In the current study, the mechanism of GLUT4 downregulation by chronic insulin stimulation was investigated, and the results provided evidence that PC-PLC is essential for the regulation of GLUT4 concentration. This finding was supported by several observations: First, pretreatment of 3T3-L1 adipocytes with D609, an inhibitor of PC-PLC, attenuated the downregulation of GLUT4 protein levels by insulin stimulation; D609 has also been reported to upregulate PLD activity [25, 32] or block sphingomyelin synthase [17]. However, specific inhibition of PLD by BuOH and sphingomyelin by GW4869 does not attenuate the downregulation of GLUT4 by prolonged insulin stimulation. Second, exogenous PC-PLC and its reaction product, PCho, downregulated the GLUT4 concentrations in the 3T3-L1 adipocytes, suggesting an essential role of PC-PLC in the downregulation of GLUT4. Additionally, PCho may act as a signaling molecule for this effect. Third, insulin activated the membrane PC-PLC in 3T3-L1 adipocytes. The Amplex Red assays showed an increase in the PC-PLC activity after insulin stimulation in the total membrane proteins but not the total cell lysates. These findings were consistent with previous reports that insulin induces PC-PLC migration from the perinuclear cytoplasm to the plasma membrane in NIH-3T3 fibroblasts [22]. Similar PC-PLC expression has also been reported on the outer membrane of human NK cells. The amount of externalized PC-PLC is elevated two-fold after the activation of cells with cytokines [21]. Such observations support the membrane translocation of PC-PLC, which may be in an optimal location to break down the PC present on the exterior membrane surface. As PC-PLC is positioned downstream of Ras [5] and Ras proteins are activated by insulin, activation of PC-PLC might occur concomitantly. However, the precise mechanisms remain to be elucidated. When the adipocytes were pre-treated with D609 before insulin stimulation, the resorufin fluorescence did not significantly change, confirming D609’s inhibitory effect on the activity of PC-PLC.
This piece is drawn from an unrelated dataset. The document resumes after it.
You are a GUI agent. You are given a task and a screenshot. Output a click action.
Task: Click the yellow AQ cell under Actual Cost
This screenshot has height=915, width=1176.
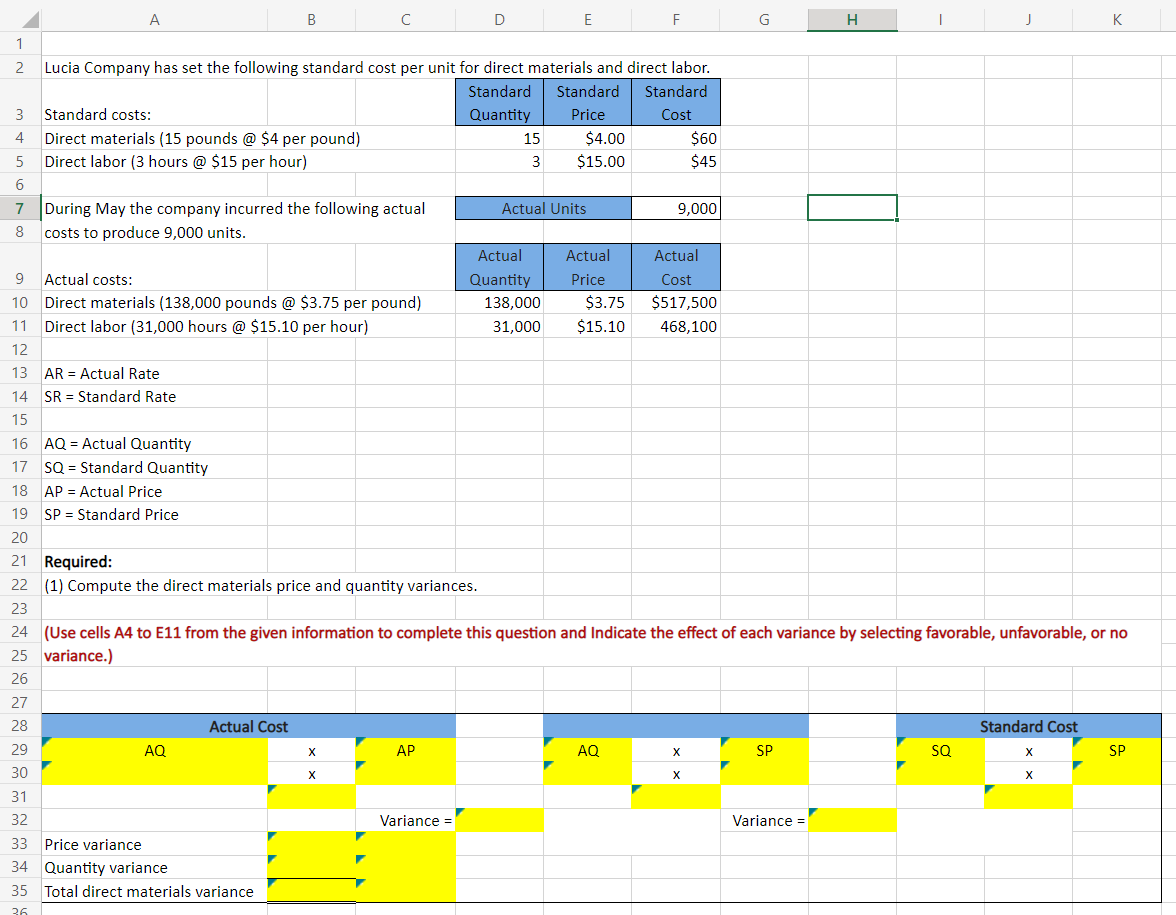click(154, 750)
Previous studies have demonstrated that insulin promotes the production of reactive oxygen, mostly H2O2, which regulates GLUT4 concentrations [18]. Here, real-time measurement of pHyPer fluorescence demonstrated that insulin stimulates the rapid and continuous formation of H2O2, and this effect was blocked by D609. Moreover, exogenous PC-PLC and its product PCho also promoted H2O2 production. These results suggested that PC-PLC occupies a key position in signal transduction from insulin to oxidative stress in 3T3-L1 adipocytes. They were in agreement with those of earlier reports indicating that PC-PLC activity is regulated in a redox-dependent manner [16] and implicate in the NADPH oxidase cascade that regulates cigarette smoke extract induce heme oxygenase-1 expression in mouse brain endothelial cells [24]. A recent study reported that in the retinal pigmented epithelium, D609 achieves its antioxidant effects primarily through elevating the expression of the metallothionein (MT) family, which is well known for its ability to eliminate oxidative risk factors [33]. In our study, the real-time measurement results of pHyPer fluorescence also show that D609 blocked insulin-generated oxidative stress in 3T3-L1 adipocytes. Meanwhile, PC-PLC and PCho elevated the oxidative stress, and D609’s inhibitory effect on the activity of PC-PLC was also confirmed by the Amplex Red assays, thus suggesting that PC-PLC may implicate in attenuation of prolonged insulin stimulation-generated oxidative stress. The antioxidative mechanism of D609 may differ in different cell types. However, whether the MT family participates in this insulin action has not been investigated. Further work is necessary to elucidate the precise mechanism of D609 and PC-PLC on this insulin effect in 3T3-L1 adipocytes.

In conclusion, inhibition of PC-PLC by D609 attenuates insulin-driven GLUT4 depletion and H2O2 generation. Exogenous PC-PLC and its product, phosphocholine (PCho), also caused GLUT4 depletion and promoted H2O2 generation. Furthermore, an insulin-mediated increase in the cellular membrane PC-PLC activity was observed in Amplex Red assays. These results suggested that PC-PLC plays an important role in insulin-mediated downregulation of GLUT4 and that PCho may serve as a signaling molecule.